▶ **WHAT YOU WILL DO**: Copy exactly, beginning with the line holding "You are a computer-use" and ending with the final line of the data beneath this task; copy nothing else, and leave out every picture.
=== Begin Enclosure ===
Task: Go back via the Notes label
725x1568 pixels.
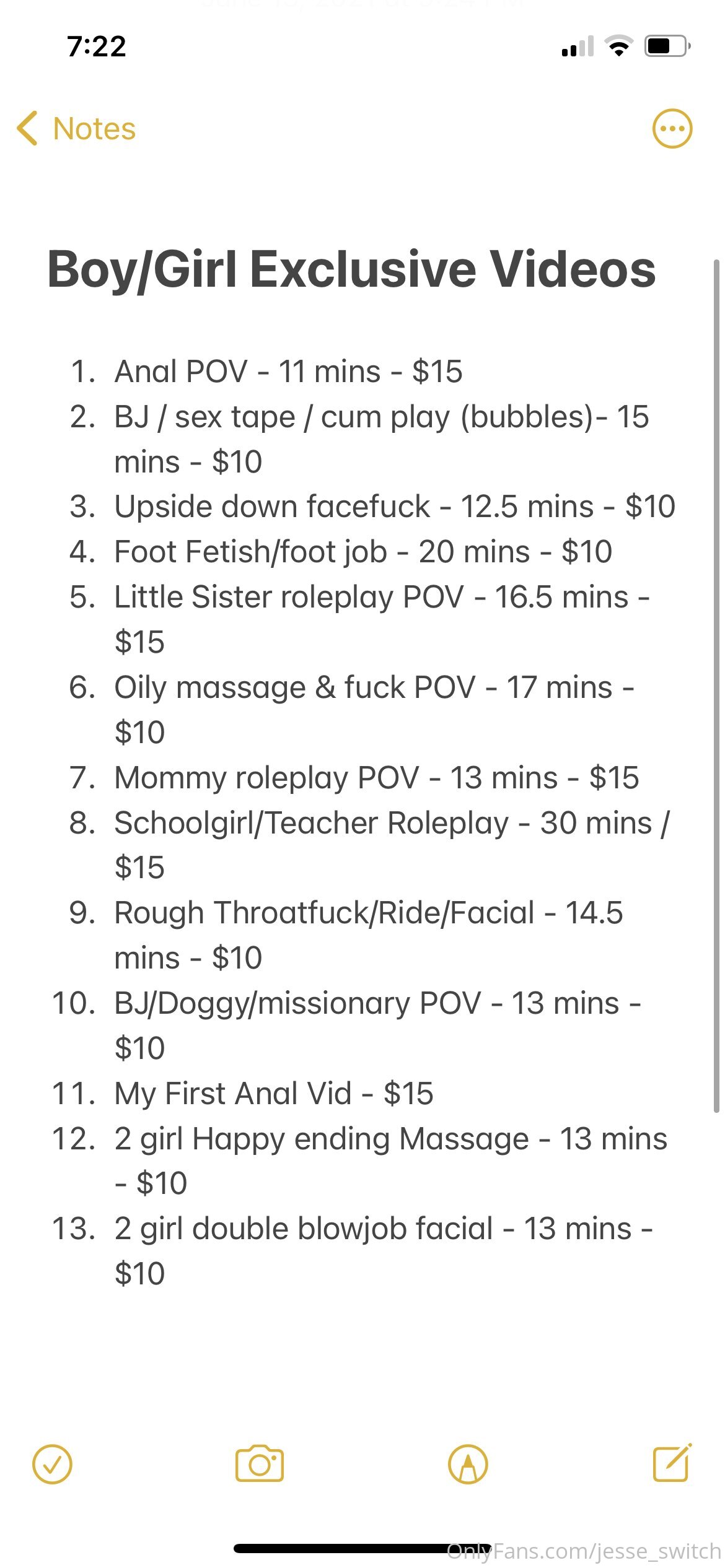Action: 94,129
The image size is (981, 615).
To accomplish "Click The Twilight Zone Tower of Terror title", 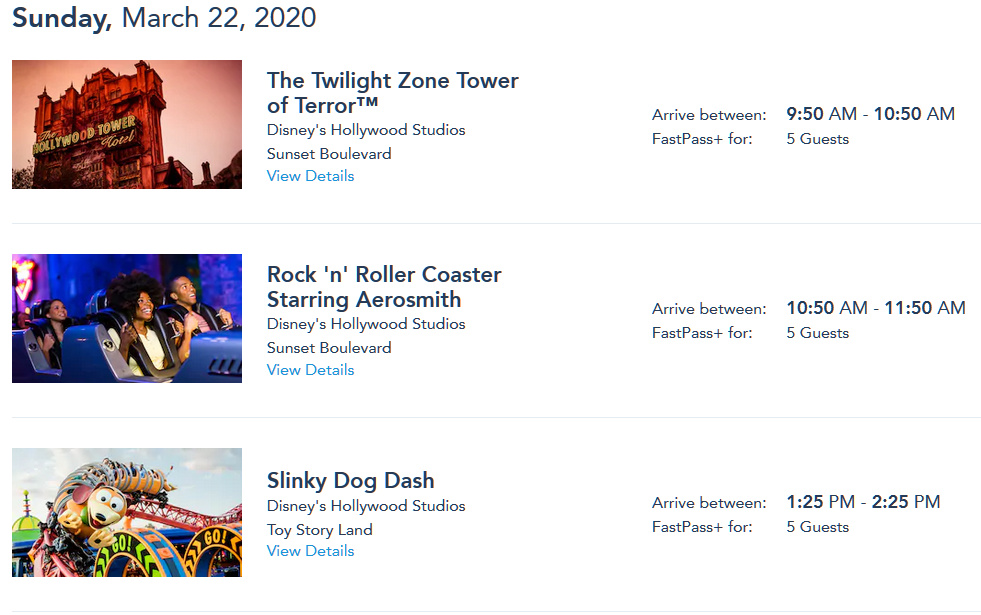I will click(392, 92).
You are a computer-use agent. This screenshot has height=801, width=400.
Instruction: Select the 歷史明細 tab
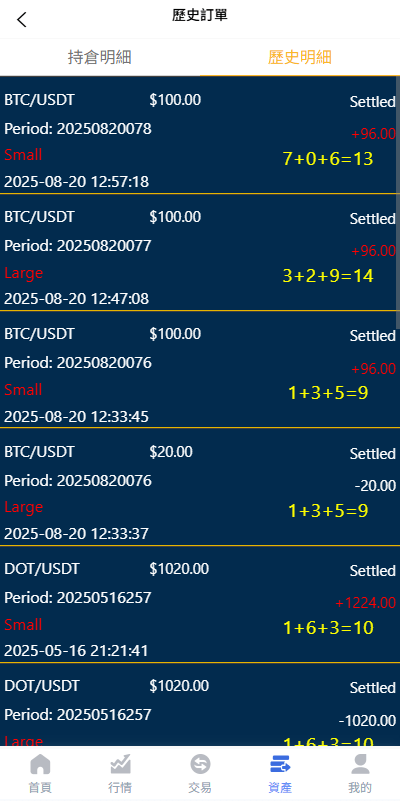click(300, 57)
=== End Enclosure ===
▶ **RESULT FOR THIS EXERCISE**:
You are a computer-use agent. This screenshot has height=801, width=400.
Instruction: Select the 歷史明細 tab
click(300, 57)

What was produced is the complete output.